By on Gennaio 22, 2024 0 95 Views
Era la mattinata del 22 gennaio del 1813 quando l’ingegner Antonio Assalini ritenne ultimati i lavori di ripristino degli argini del Reno compreso lo “Spallone”
 
MA…ANDIAMO PER ORDINE PER SVELARE, ATTRAVERSO LE RICERCHE DI ANDREA GILLI, QUANTO SUCCESSE, GIORNI PRIMA, IN QUEL DI CENTO
 
Le piogge dirotte e continue della notte del 18 novembre del 1812 fecero alzare le acque del Reno che vani furono gli sforzi fatti per fortificare gli argini e la mattina del giovedì 19, alle ore sei e mezza, l’impetuosa corrente ruppe l’argine sinistro circa 200 metri a monte del Ponte vecchio e attraverso una breccia di circa 150 metri la corrente irrompe quasi direttamente verso porta Pieve, allaga la via Grande (Donati) e per la direttrice Borgo di Mane (oggi vie Cremonino e Malagodi) arriva a porta Molina (p.le Bonzagni) e di lì risale indietro sul borgo di Mezzo fino alla Locanda S. Marco.
 
Come si può capire dalla descrizione della zona allagata, in centro il livello dell’acqua non era molto elevato, il sistema delle Porte-fosse circondarie-paratori salvaguardò abbastanza bene l’abitato, ma si trovavano circondati tutto al di fuori della medesima.
 
Le rotte erano un vero disastro per le campagne che si sterilivano sotto uno spesso strato di sabbia con relativa cancellazione dei raccolti, ma anche per l’abitato con problemi inversi: si chiudevano le bocche dei condotti fognari che scaricavano nelle fosse, per evitare l’allagamento del centro urbano per sifonatura esterno-interno, con tutti gli inconvenienti immaginabili.
 
Il Dipartimento del Reno, residente in Bologna, spedì a Cento un ingegnere o perito, il cavaliere Giusti, il quale, facendo lavorare duemila persone giorno e notte, riuscì a chiudere la rotta per 16 dicembre (1812), ma alle ore nove circa della seguente mattina 17 venne all’ improvviso una piena d’acqua che portò via tutto il lavoro fatto e così nuovamente ritornò l’acqua con gran impeto ad inondare tutta la campagna attorno a Cento.
 
Immediatamente arrivò a Cento un altro ingegnere, il cavaliere Antonio Assalini, che, con l’impiego della medesima gente, riuscì, per il 22 gennaio del 1813, a chiudere definitivamente la suddetta bocca con un alto e grosso argine. Questa sua impresa è ricordata con una lapide murata all’ interno di Porta Pieve.
 
Durante i lavori di chiusura della rotta e ripristino dell’argine venne scoperta una grossa polla sorgiva che mandava acqua purissima in quantità, all’ incirca in corrispondenza del centro della rotta, che complicò non poco le operazioni di chiusura della breccia e ad argine ricostruito su precise disposizioni dell’ingegnere Antonio Assalini, per scongiurare nuovi cedimenti di questo, venne costruita quella vasta spianata, “. avente la forma di una grande piazza rettangolare di terra argillosa, denominata poi “Spallone”.
 
Più di mezzo secolo dopo (1866) quella sorgiva battezzata “Lavina” avrebbe parzialmente risolto il problema dell’acqua potabile dei Centesi, prima dell’acquedotto vero e proprio ( 1935 ), con le quattro fontane di S. Pietro (la prima), di S. Biagio, della caserma S. Pietro (Casermone), oltre a quella vicino all’argine e ai margini della via che assumerà il nome di “Lavinino”.

_Materiale fornito_
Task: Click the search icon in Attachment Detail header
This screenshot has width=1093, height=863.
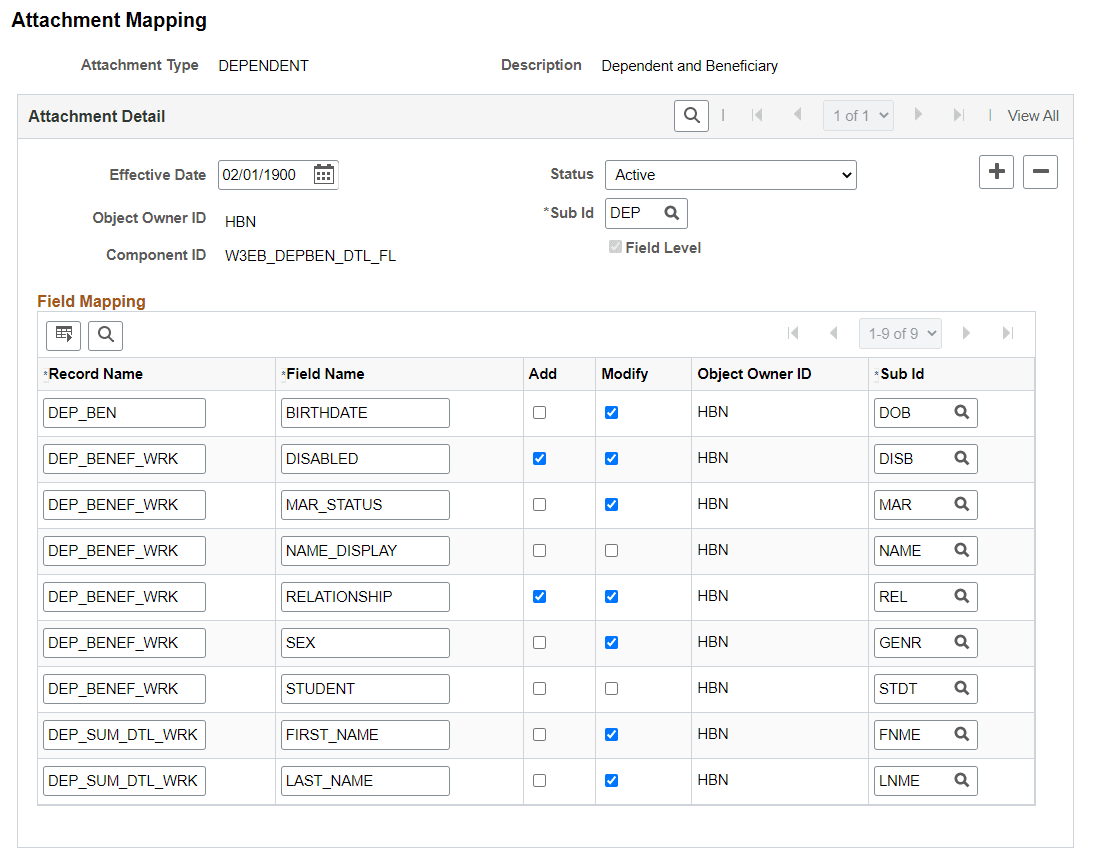Action: click(x=690, y=115)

_Esercizio scritto 1_
Quante persone fece lavorare giorno e notte il cavaliere Giusti, secondo il testo sulla rotta del Reno a Cento?
_Esercizio scritto 2_
Cita fedelmente il tratto del testo sulla rotta del Reno a Cento che va da "Come si può" fino a "fuori della medesima.".
_Esercizio scritto 3_
Per ciascuna affermazione, indica se concorda con il testo sulla rotta del Reno a Cento e cita le parole del testo che lo stabiliscono.
(a) Il 19 novembre 1812 la corrente ruppe l'argine destro del Reno.
(b) Un'epigrafe all'interno di Porta Pieve ricorda l'impresa di Antonio Assalini.
(c) L'acquedotto vero e proprio di Cento fu realizzato nel 1866.

_Risposta 1_
Duemila persone.

_Risposta 2_
Come si può capire dalla descrizione della zona allagata, in centro il livello dell’acqua non era molto elevato, il sistema delle Porte-fosse circondarie-paratori salvaguardò abbastanza bene l’abitato, ma si trovavano circondati tutto al di fuori della medesima.

_Risposta 3_
(a) No: "l’impetuosa corrente ruppe l’argine sinistro circa 200 metri a monte del Ponte vecchio".
(b) Sì: "Questa sua impresa è ricordata con una lapide murata all’ interno di Porta Pieve."
(c) No: "prima dell’acquedotto vero e proprio ( 1935 )".